Homicídios qualificados e latrocínios

Hiran Carvalho (Advogado Autônomo)

O Brasil é um dos países de maior índice de assassinatos no mundo (ONU) e com crescimento de 32% nos últimos 15 anos (IBGE), sendo 10 mulheres mortas cada dia. Por exemplo, se o marido, após dar várias surras na mulher, vier a matá-la, na presença de testemunhas, com várias facadas, é inocência presumida? Não se enquadra no art. 312 do CPP como garantia da ordem pública? Além do perigo de o crescimento progressivo de homicídios se tornar insustentável e levar à deterioração da ordem social, o Poder Público tem o indeclinável dever de não ser conivente com essa situação. Não tem o mínimo cabimento cadeias cheias de autores de crimes não violentos, enquanto homicidas notórios andam pelas ruas incentivando, pela impunidade ostensiva, mais assassinatos.

Erigindo a regra pela exceção

Marcos Alves Pintar (Advogado Autônomo - Previdenciária)

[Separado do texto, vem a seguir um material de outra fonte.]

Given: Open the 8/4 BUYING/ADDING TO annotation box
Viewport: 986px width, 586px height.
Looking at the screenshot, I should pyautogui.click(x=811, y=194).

Prezado Levítico. Gostaria que apontasse um único cidadãos em gozo de suas faculdades mentais que acha justo o fato do citado Jornalista ainda não ter sido definitivamente julgado. Creio que eu, você, e todos os demais cidadãos também acreditam haver injustiça na distribuição de renda, nas guerras, quando há corrupção da política, quando o Tiririca é eleito, e assim por diante. O mundo é cheio de injustiças, e ninguém nunca sustentou que o princípio da presunção de inocência é imune a falhas. O que não podemos é pinçar um fato isolado, no caso a aparente impunidade quando ao delito em tese praticado pelo Jornalista, e querer construir (ou melhor, desconstruir) postulados jurídicos. Da mesma forma que o princípio da presunção de inocência estaria gerando impunidade no caso do Jornalista (na verdade, a culpa não é do princípio jurídico, mas da demora nos julgamentos), poderíamos elencar milhares de outros casos na qual o desrespeito causou severa injustiça, mantendo inocentes na prisão por vários anos. Enfim, a nós juristas incumbe tratar a temática jurídica sob um olhar científico. Emoção, criticas infundadas, e conclusões precipitadas a partir de fatos isolados é o que as pessoas comuns (leia-se: não versadas em direito) fazem. Se seu raciocínio fosse correto, poderíamos também assim pensar: todos os anos morrem milhares de pessoas vítimas de acidentes automobilísticos, então vamos acabar com todos os veículos automotores e voltar para a época da carroça e carro de boi.